Wednesday, April 24, 2013

Week 30: Apr. 24-30, 2013 (Day 204- 210)

Week 30:  

Wed. Apr. 24, 2013—Day 204:
Destination:  Church Creek (Mile 488.2) to Charleston Maritime Center (Mile 464.1)
Departure:  0705 hrs.                             Arrival:  1115 hrs.                                   Distance:  42.1 SM
Winds:  calm, NE shifting to S to SSW by evening & calm at night
Weather:  low lying fog over the water & marsh grasses, clear & sunny, thick fog then clear & sunny once again

Sunrise in Church Creek
Mist over the water 
Mist hung over the water & saltwater marsh grasses at sunrise; most picturesque!  The water surface was calm last night & a mirror this morning.  Moisture+++ clung to the windows; at departure time we had to roll the side & front windows up in order to see.  Also a very picturesque view until 1-2 mi. from Church Creek; the fog became more intense, thick+++ for a few miles.   Graeme had to maneuver the boat via the chartplotter alone under reduced speed.  It then quickly thinned & the brilliant sunshine & cloudless sky was upon us.  We left on a rising tide, against current & at R20 the tide reversed & now we were with the current.  Our timing was good as maximum tide at Stono River & Elliott Cut was at 0810 hrs. & we entered the cut at 0941 hrs. on a falling tide, which runs to Charleston Harbor, therefore we ran the cut with the current at a speed of 8.8K & through at 0944 hrs. (3 minutes!).  The Wappoo Creek Bridge (bascule) opening was at 1000 hrs.  Against current we ran the Ashley River, turning behind a large freighter up the Cooper River in the shipping lane.  At the appropriate time & after passing the entrance a short distance, Graeme turned into the Charleston Maritime Center Marina, having to be very careful to avoid clipping the bowsprit of a Swedish tallship, hanging ½ way into the entrance channel.  Graeme maneuvered well into the slip & 2 dock hands were available to catch our midship & bow lines.  Lunch, registered at the marina office & paid for 2 nights & I washed my hair.  We now had ½ a day to tour, then a full day tomorrow.  Although the S to SSW breeze increased, the sun shone & it was warm enough to walk around downtown in shorts.  We started at the Aquarium & Fort Sumter Museum for their hours of operation (a national park, so Graeme can use his lifetime pass to tour for free, except for the ferry ride to Fort Sumter), down Calhoun to King St., to the City Market & an early supper (1730 hrs.--yuks!) Noisy Oyster on E. Bay St. before walking back to the marina & boat.  Clouds started to roll in,  but some orangey sky after sunset.  Non official full moon visible, few stars but difficult to see with all the city lights.
Ravenal Bridge

Thurs.

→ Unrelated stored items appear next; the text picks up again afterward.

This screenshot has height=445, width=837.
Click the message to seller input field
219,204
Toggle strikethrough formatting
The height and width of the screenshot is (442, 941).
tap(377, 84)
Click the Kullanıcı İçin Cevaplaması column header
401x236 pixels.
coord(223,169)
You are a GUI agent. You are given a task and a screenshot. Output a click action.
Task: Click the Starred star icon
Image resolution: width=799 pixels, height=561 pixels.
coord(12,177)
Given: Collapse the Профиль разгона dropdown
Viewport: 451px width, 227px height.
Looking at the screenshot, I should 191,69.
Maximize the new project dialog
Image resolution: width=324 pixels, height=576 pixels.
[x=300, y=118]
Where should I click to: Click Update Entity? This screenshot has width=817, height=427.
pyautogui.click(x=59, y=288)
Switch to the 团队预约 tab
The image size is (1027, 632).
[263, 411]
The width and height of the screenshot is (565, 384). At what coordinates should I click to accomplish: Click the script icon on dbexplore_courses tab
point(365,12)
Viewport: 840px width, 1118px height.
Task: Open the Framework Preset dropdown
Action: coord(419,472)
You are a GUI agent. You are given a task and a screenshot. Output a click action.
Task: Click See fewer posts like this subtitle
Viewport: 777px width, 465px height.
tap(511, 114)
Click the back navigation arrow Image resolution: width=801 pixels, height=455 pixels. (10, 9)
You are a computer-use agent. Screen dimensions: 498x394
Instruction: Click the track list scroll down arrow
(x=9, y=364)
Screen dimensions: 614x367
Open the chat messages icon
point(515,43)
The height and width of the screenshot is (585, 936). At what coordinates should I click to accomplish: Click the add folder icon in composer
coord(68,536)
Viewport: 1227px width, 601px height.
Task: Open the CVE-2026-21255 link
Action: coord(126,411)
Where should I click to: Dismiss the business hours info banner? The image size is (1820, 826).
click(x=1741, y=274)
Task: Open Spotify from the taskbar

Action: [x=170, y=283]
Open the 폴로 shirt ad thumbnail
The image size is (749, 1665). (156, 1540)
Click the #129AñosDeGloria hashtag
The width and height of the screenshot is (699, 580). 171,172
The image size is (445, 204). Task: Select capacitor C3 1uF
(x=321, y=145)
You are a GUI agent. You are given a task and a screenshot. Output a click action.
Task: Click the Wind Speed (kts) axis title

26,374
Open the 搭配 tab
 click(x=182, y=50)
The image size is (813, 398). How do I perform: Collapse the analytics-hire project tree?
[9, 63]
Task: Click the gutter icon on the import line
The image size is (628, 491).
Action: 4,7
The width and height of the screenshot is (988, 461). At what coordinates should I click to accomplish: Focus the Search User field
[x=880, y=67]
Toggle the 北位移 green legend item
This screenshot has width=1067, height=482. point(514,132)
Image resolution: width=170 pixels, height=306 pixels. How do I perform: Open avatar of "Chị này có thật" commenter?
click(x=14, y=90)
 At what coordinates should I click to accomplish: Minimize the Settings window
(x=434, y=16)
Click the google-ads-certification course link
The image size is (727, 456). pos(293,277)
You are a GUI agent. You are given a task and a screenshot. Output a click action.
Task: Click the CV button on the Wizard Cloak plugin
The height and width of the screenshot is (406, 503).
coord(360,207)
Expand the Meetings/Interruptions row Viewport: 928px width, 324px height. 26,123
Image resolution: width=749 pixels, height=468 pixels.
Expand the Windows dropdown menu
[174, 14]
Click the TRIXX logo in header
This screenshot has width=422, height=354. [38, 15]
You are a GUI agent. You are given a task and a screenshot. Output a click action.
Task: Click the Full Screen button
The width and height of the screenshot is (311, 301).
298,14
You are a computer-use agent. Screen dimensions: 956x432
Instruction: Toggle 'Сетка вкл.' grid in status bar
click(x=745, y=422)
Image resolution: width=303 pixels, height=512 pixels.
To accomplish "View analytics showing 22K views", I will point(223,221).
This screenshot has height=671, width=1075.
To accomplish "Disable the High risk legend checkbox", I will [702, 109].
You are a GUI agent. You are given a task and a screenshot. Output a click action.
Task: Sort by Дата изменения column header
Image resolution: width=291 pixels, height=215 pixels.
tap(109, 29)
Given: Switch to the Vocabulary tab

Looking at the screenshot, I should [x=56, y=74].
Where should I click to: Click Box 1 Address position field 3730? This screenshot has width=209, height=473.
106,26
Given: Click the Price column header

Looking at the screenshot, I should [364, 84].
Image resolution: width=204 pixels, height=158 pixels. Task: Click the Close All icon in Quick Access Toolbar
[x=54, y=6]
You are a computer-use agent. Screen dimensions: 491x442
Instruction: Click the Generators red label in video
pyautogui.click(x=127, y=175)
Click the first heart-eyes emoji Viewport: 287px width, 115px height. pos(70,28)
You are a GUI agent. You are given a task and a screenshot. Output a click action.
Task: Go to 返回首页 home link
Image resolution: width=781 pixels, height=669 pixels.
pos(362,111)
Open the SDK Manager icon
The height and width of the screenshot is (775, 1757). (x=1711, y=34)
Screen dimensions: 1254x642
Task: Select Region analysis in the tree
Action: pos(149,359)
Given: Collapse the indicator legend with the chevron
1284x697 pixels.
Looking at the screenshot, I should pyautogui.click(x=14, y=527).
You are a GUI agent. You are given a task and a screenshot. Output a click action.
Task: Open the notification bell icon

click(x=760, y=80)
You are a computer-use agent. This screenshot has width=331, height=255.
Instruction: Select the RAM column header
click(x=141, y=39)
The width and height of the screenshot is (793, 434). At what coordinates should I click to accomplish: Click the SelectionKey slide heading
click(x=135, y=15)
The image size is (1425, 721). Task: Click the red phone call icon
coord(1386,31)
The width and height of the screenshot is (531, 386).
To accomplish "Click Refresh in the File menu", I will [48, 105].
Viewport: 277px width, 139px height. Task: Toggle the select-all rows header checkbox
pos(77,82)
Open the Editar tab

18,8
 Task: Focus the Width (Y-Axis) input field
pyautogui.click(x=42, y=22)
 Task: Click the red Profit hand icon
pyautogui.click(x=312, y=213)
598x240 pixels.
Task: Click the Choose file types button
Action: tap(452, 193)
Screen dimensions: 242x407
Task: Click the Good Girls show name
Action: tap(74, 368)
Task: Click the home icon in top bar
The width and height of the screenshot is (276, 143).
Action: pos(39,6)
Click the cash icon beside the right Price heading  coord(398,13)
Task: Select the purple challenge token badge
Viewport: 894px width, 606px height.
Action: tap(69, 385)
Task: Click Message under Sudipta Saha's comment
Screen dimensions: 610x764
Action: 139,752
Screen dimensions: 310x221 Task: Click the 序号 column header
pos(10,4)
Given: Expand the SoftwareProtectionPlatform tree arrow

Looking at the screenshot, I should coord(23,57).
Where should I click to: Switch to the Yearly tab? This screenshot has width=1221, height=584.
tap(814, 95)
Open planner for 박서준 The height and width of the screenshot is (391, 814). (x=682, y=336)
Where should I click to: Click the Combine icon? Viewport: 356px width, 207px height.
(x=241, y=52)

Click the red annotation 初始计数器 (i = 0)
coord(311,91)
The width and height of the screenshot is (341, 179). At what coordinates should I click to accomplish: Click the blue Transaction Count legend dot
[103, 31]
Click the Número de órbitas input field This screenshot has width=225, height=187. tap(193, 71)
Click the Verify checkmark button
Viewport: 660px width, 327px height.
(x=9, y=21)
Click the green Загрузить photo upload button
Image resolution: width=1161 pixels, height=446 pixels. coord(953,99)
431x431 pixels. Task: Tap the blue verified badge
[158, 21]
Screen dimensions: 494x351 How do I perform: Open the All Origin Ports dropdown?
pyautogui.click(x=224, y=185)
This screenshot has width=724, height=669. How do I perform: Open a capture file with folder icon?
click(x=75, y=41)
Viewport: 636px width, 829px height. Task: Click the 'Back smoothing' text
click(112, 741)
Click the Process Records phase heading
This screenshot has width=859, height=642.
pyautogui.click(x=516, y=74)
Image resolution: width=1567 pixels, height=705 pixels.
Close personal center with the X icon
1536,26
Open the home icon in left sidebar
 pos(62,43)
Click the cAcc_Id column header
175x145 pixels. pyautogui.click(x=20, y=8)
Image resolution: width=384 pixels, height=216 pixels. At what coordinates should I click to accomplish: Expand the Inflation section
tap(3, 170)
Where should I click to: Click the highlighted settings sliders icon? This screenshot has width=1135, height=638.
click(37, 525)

Apr. 25, 2013—Day 205:

Destination:  Charleston (Mile 464.1)

Winds:  very light westerlies till 1615 hrs., then NNW with thunderstorm 15K X45 min. then calm by further shifting to NE

Weather:  pleasant sunny day till 1500 hrs., then black skies from the west with rain then lightning & thunder & heavy rains about 1615 hrs., then clouds & on & off rain

One of my many photos of wrought iron gates
Splendid Gardens & Huge Balconies

Graeme & I toured most of the day separately; it was good to have the chance to have our own space.  My decision was to tour by bike or walk; I certainly needed the  exercise to start shedding some added weight.  I sure put in many miles over a total of 4-1/2 walking hours, in & out of main streets, side streets & lanes in the following areas of historic Charleston: Ansonborough (Laurens & Anson St.), Downtown (Cumberland, State, Church, Meeting, Queen St.), South of Broad (East Bay, Church, Meeting, Longitude Lane, Water, Atlantic, South Battery St.)  & Harleston Village (Queen, Broad, Colonial Lake, Moultrie Park, Barre, Beaufain, Market St.).  I saw many designs of infamous Charleston wrought iron doors, gates & fences & patterns adorned to walls.  Typical Charleston homes were of the colonial & Victorian style with street doors, tall 2 storey narrow homes with long balconies, some on 1 level & others on 2 levels facing south or west to catch the prevailing winds on hot summer days, some single homes but many attached to one another yet separate buildings & different in design & architecture.  Some homes had large yards & gardens, but many had small manicured, sculpted yards & all with very rich, new & alive green colours.  Colourful flower boxes adorned homes & even lanes.  Colourful flowers were seen in yards & plantars, as well as flowering trees & shrubs; magnolias were in bud, but I did saw one full blossom.  Charleston is a place one must visit to take in & appreciate all the sights.  Everyone falls in love with Charleston; I have BIG time.   At noon I attended the St. Philip’s Church Tea Room Luncheon (Apr. 22-26, 2013 at 1130-1400 hrs.)—superb as always.  Graeme & I met at the south end of City Market & walked the market from west to east when we saw black rain clouds approaching.  A drink at Molly Darcy on East Bay St. & the 1st rain hit.  We donned our raincoats when the rain subsided & walked to Harris Teeter (ground beef, butter & 2 apples).  Back at the marina we confirmed tomorrow morning’s tides & our departure time.  The 2nd wave of black clouds & very heavy rains with lightning & thunder arrived with about 15K NNW winds X 45 min., then calm.  On & off rainy periods followed.  A cloudy evening & partially cloudy night; few stars seen but not the official full moon.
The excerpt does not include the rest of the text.